Nor was it only the expenses of great lawsuits which bore heavily upon the nunneries; a great deal of lesser legal business had to be transacted from year to year. The treasuresses’ accounts of St Michael’s, Stamford, contain many notices of such business; the expenses of Raulyn at the sessions, expenses of the clerks at the Bishop’s court or at the last session at Stamford, a suit against a neighbouring parson over tithes, four shillings to Henry Oundyl for suing out writs; and innumerable entries concerning the inevitable “presentz or pens,” a douceur to the Bishop’s clerk, a courtesy to the king’s escheator, a present to the clerks at the sessions, a gift “to divers men of law for their help on divers occasions.” All nunneries had constantly to meet such petty expenses as these; and if we add an occasional suit on a larger scale the total amount of money devoured by the Law is considerable.

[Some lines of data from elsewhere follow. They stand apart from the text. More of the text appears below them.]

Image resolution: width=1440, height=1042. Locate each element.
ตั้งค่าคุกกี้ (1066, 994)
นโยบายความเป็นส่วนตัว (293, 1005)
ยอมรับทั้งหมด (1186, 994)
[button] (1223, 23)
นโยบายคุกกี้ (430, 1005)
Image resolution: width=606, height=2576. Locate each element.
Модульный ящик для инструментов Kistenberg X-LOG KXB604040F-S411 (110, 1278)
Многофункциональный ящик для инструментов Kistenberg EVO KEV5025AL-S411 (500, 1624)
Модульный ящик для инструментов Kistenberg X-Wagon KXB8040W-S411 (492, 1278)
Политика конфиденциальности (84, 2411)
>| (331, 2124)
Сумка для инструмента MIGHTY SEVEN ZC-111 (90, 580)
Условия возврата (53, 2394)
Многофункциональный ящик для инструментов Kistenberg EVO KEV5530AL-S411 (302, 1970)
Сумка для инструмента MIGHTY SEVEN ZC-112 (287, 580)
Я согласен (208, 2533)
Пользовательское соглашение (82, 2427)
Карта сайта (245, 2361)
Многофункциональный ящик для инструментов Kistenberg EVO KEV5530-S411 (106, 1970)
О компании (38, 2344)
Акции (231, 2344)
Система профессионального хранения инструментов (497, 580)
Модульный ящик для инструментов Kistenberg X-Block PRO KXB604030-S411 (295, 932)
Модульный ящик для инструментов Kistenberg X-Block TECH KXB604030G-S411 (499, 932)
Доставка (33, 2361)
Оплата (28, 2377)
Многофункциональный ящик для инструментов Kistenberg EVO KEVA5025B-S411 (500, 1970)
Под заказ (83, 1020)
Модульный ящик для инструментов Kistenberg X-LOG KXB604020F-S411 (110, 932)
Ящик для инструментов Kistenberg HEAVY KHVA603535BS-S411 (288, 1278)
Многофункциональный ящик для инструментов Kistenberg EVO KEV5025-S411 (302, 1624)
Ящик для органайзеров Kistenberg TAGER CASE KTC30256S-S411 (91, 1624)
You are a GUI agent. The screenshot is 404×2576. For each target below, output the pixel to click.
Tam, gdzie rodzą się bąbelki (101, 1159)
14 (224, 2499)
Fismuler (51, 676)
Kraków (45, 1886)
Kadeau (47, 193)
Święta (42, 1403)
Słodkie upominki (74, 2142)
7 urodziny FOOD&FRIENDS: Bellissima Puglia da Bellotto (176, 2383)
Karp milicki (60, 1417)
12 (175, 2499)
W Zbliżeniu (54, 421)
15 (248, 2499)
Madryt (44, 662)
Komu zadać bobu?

So far mention has been made only of such reasons for their poverty as cannot be considered the fault of the nuns. The inclemency of nature, the rapacity of lay and ecclesiastical authorities and the law’s delays could not be escaped, however wisely a Prioress husbanded her resources. Nevertheless it cannot be doubted that the nuns themselves, by bad management, contributed largely to their own misfortunes. Bad administration, sometimes wilful, but far more often due to sheer incompetence, was constantly given as a reason for undue poverty. It was “negligence and bad administration” which nearly caused the dispersion of the nuns of Wintney during the famine year of 1316[647]; and those of Hampole in 1353[648]. At Davington in 1511 one of the nuns deposed that “the rents and revenues of the house decrease owing to the guilt of the officers”[649]. The fault was often with the head of the house, who loved to keep in her own hands the disposal of the convent’s income, omitted to consult the chapter in her negotiations, retained the common seal and did not render accounts. An illustration of the straits to which a house might be reduced by the bad management of its superior is provided by the history of Malling Abbey in the early part of the fourteenth century, as told by William de Dene in his Historia Roffensis. In 1321 an abbess had been deposed, ostensibly on the complaint of her nuns and because the place had been ruined by her; but too much importance must not be assigned to the charge, for she was a sister of Bartholomew de Badlesmere, at that time a leader of the baronial party against Edward II, and it was by the King’s command that Hamo of Hythe, Bishop of Rochester, visited Malling and deprived her[650]; her deposition was probably a political move. The same cannot however be said of Lora de Retlyng, who became abbess in 1324.